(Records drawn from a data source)
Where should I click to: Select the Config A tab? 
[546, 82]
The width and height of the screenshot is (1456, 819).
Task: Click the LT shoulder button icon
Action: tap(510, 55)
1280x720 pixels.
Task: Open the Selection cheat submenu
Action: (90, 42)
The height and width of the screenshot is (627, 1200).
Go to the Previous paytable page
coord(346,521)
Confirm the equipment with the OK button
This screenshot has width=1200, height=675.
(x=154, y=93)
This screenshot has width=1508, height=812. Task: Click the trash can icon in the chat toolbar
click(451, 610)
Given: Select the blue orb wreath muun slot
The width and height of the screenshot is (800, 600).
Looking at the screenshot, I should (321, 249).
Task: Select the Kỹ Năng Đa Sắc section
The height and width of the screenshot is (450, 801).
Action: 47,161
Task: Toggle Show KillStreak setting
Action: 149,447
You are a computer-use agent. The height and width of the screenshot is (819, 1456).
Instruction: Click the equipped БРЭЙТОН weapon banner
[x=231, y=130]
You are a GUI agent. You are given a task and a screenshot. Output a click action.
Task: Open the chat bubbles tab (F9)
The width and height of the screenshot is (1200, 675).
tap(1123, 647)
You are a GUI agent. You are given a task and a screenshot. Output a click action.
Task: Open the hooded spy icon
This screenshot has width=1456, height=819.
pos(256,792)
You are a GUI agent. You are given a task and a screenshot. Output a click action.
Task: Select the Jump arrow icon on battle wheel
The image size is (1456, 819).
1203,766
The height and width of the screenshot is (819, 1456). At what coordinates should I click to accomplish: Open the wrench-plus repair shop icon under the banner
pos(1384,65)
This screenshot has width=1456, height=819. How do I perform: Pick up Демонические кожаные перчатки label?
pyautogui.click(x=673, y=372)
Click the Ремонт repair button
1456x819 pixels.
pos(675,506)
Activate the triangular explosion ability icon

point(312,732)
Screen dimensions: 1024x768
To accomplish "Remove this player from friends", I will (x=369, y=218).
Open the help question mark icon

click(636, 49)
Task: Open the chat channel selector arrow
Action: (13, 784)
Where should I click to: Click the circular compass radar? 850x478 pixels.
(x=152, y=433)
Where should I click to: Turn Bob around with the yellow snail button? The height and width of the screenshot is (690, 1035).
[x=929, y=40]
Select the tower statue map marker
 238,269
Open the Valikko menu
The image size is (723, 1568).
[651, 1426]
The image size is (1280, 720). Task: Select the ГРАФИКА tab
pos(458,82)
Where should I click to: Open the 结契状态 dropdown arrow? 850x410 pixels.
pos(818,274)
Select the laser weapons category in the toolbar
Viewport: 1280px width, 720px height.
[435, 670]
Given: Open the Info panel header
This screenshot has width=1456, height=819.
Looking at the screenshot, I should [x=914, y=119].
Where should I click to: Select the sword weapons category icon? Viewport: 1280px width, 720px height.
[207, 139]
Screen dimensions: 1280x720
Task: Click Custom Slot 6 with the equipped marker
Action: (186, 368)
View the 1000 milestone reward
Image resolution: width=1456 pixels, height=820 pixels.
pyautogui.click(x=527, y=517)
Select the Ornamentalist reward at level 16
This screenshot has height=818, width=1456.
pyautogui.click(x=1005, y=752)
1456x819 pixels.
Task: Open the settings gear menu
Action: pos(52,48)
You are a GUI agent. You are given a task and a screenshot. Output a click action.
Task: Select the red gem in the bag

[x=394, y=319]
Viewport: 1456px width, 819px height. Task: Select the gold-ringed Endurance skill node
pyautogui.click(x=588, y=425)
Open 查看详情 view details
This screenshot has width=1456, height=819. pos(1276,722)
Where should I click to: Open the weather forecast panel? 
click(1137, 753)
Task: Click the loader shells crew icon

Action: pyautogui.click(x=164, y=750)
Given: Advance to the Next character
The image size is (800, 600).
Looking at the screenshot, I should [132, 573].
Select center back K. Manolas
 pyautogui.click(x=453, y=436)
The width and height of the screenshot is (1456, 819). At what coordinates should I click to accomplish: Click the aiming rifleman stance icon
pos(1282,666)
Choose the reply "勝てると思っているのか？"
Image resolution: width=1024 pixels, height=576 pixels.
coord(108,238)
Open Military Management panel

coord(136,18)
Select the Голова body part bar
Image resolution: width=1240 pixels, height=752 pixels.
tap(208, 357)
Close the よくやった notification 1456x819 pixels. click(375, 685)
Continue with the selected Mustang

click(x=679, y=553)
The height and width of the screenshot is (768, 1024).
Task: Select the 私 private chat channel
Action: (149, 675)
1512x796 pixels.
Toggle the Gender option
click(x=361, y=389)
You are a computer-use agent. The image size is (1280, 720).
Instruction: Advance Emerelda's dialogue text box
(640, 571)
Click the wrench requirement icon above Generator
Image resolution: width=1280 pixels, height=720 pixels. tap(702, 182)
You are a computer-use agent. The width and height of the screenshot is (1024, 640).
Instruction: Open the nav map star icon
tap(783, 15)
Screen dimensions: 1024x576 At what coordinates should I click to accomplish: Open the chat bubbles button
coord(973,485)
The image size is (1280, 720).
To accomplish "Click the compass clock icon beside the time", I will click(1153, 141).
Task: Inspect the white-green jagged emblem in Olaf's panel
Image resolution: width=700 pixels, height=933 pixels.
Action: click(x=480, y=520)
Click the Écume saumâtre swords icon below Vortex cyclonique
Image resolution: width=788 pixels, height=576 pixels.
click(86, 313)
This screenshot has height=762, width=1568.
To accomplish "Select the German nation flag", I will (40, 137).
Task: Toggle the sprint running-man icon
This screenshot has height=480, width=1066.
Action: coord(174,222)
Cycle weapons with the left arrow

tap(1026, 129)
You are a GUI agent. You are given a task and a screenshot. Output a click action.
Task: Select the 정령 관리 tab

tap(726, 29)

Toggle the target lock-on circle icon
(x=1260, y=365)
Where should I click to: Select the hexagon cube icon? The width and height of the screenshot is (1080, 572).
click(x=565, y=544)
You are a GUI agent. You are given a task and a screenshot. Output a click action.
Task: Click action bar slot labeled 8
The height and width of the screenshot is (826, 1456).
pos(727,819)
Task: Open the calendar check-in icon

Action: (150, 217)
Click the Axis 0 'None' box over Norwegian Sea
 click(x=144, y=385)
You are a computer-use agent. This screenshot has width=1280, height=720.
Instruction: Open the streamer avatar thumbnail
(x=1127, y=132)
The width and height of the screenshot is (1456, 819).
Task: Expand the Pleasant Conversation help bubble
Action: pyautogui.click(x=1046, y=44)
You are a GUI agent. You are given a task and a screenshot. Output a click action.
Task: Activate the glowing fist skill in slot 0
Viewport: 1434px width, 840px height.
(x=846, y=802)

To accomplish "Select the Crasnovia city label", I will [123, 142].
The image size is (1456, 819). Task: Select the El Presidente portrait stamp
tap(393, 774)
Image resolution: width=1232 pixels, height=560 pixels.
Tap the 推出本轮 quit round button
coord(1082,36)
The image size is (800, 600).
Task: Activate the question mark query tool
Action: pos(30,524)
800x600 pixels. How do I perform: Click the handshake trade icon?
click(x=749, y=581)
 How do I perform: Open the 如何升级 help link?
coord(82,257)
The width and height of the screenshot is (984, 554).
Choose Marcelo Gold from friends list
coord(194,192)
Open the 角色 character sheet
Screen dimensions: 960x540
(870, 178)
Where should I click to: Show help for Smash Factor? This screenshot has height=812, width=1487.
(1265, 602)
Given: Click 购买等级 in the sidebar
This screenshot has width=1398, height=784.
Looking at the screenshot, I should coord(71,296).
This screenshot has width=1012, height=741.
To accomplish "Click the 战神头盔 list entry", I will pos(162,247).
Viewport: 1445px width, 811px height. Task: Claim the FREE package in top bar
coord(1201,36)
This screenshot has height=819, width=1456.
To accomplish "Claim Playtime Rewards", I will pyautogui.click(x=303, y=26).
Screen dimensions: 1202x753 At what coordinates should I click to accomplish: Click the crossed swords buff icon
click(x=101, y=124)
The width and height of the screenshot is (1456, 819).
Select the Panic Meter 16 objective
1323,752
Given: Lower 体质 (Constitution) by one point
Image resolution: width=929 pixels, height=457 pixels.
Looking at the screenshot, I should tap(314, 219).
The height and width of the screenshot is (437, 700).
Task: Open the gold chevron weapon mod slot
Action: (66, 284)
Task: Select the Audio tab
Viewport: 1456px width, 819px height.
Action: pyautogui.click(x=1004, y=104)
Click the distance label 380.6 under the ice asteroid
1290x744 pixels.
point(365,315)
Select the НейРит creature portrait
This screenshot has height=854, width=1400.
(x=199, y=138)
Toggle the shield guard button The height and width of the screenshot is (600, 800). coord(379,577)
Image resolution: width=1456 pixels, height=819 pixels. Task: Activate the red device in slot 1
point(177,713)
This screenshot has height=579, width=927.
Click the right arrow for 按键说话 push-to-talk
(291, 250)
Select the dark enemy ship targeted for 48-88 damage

▶ What you have to do:
Render the stretch of records from the line containing "Task: Select the Kỹ Năng Đa Sắc section" through the line containing "[x=231, y=130]" as a numbered list, omitting any blank lines.

▶ Final result:
1. Task: Select the Kỹ Năng Đa Sắc section
2. The height and width of the screenshot is (450, 801).
3. Action: 47,161
4. Task: Toggle Show KillStreak setting
5. Action: 149,447
6. You are a computer-use agent. The height and width of the screenshot is (819, 1456).
7. Instruction: Click the equipped БРЭЙТОН weapon banner
8. [x=231, y=130]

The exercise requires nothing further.